Tomas s’efforça de prendre une longue inspiration. Même si les réactions de son corps n'étaient qu’illusions, cela l'avait perturbé au plus profond de son âme. Son trouble n'en était que plus authentique, lui. Il tâcha de retrouver une contenance avant de se retourner pour faire face à son protégé. Ce dernier le fuyait du regard, perturbé. Il se rappelait sa propre confusion quand, dans l'au-delà, des anges s'étaient montrés à lui pour la première fois. Il afficha un sourire rayonnant, encore grisé par ce moment de partage vibrant de tendresse, et répondit sur un ton tout aussi ému.
« C'est la première fois que je laisse un être humain toucher mes ailes… Et je vais chérir ce souvenir très longtemps. Je dois rentrer à la Cité, on se reverra très vite. Fais de beaux rêves Julien. »
Tomas disparut en quelques secondes, sa lumière aussi, trop vite pour apercevoir Julien qui avait levé une main dans sa direction.

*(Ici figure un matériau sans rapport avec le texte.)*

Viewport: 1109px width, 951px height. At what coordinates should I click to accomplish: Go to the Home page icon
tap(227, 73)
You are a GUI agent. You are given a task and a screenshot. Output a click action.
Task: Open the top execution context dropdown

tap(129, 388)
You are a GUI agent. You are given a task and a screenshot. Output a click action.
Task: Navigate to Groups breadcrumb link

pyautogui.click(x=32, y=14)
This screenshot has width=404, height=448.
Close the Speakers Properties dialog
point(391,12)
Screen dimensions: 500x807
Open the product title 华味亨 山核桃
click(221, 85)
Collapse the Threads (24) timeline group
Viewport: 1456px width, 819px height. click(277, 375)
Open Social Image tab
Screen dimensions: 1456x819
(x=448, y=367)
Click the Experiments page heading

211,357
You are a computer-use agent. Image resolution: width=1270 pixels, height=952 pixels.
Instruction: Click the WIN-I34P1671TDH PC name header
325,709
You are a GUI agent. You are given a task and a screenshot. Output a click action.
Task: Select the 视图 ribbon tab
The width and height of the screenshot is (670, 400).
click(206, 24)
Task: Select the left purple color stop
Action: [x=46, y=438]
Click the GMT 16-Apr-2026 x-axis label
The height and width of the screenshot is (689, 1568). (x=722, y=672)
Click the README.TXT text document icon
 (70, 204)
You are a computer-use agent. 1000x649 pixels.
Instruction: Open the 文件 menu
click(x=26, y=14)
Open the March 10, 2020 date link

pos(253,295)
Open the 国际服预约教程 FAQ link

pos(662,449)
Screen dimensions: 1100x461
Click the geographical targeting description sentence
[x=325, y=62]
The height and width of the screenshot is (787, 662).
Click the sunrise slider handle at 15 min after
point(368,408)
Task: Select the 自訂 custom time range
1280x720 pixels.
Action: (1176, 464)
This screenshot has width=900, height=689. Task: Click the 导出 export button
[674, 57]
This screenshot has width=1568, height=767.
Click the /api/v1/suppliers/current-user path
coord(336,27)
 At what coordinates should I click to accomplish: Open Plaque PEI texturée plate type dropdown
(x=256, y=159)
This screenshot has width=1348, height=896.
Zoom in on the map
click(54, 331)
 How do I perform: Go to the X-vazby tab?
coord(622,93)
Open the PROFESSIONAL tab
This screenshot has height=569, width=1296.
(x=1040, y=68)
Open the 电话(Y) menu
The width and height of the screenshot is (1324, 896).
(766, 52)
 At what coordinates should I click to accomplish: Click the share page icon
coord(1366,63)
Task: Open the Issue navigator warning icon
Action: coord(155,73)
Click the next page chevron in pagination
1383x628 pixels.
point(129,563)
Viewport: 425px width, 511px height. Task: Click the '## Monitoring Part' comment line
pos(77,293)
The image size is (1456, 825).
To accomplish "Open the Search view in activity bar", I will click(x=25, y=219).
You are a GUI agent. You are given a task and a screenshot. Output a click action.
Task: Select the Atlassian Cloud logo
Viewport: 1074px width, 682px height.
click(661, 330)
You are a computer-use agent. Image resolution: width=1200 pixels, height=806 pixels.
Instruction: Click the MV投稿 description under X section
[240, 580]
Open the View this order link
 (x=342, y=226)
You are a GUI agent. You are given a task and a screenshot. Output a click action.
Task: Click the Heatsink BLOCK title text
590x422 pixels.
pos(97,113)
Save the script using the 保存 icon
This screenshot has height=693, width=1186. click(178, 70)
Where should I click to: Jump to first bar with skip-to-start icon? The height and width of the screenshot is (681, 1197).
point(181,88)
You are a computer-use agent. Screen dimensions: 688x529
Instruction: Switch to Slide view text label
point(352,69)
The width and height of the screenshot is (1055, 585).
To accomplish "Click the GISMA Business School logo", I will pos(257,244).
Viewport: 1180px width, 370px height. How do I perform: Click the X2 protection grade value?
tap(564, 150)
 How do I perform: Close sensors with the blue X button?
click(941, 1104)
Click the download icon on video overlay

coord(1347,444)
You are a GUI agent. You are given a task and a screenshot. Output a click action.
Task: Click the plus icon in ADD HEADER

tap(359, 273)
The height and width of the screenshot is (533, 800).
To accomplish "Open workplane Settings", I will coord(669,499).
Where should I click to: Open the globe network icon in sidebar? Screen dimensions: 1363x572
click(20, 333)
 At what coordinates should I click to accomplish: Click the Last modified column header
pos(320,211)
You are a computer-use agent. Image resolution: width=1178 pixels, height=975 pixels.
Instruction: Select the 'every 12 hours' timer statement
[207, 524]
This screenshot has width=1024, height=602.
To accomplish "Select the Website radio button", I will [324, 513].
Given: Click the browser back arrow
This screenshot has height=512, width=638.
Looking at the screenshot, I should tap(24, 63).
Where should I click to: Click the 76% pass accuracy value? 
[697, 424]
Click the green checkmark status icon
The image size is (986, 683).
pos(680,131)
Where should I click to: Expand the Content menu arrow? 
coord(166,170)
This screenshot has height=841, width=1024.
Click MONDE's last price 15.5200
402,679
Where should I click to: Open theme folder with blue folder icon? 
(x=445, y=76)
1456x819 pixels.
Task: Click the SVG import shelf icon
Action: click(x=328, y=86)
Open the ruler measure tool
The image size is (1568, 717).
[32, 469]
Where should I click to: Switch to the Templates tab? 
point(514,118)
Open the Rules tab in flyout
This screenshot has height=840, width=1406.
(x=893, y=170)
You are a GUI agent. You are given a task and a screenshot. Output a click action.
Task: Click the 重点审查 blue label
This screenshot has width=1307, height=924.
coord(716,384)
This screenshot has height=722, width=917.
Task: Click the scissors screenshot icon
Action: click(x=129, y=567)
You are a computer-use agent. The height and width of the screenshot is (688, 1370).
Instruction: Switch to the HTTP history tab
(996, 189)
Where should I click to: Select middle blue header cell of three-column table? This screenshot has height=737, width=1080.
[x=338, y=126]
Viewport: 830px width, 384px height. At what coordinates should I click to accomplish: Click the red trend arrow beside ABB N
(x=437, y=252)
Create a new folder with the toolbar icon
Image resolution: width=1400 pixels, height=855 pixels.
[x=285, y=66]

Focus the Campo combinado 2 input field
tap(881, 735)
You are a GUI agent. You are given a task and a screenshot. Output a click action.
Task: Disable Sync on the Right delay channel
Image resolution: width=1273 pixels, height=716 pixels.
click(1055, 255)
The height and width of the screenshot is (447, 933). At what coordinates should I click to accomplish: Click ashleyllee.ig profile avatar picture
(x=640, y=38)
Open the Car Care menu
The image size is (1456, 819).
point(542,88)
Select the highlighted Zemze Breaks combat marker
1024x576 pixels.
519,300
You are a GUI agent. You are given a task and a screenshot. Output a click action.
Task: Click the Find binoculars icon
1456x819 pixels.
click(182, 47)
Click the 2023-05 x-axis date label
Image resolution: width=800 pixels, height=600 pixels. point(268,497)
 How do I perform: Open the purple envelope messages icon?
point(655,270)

Le jeune étudiant se laissa tomber mollement contre son oreiller, en poussant le plus profond des soupirs. Son corps, encore enivré par toute la situation, ne cessait de fourmiller de partout. Il attrapa son oreiller et l’enlaça contre son torse, les yeux pétillants, les lèvres étirées en un sourire niais.
Je suis son premier qu’il a dit !
* * *
En se matérialisant dans son alcôve, Tomas prit une grande goulée d'air. Tout son corps tremblait, et c'est d'un pas vacillant qu'il alla s’écrouler sur son matelas de nuages. Il ferma les yeux pour mieux apprécier tout ce qu'il venait de se passer. D'un côté ses membres le faisaient souffrir d'avoir été si longtemps présent physiquement sur terre. De l'autre, son âme tremblotait d'une joie infinie couplée à un puissant sentiment d'amour. Une main sur sa bouche, comme pour s'empêcher de laisser tout cet enthousiasme s'échapper dans un cri d’exaltation, l'ange se sentait des plus heureux. Et amoureux. Malgré l'interdiction de tomber en amour, malgré l'interdiction de se montrer, malgré l'interdiction de se faire toucher : il ne regrettait absolument rien. Et en ayant perçu les battements effrénés du cœur de Julien, son allégresse n'en était que plus grande. Installé sur le ventre, ses ailes battaient furieusement l'air à l'image de son état surexcité. Et leur lumière n'aurait jamais été aussi éclatante, aussi radieuse, aussi chatoyante. Toute son alcôve baignait alors dans des tons flamboyants.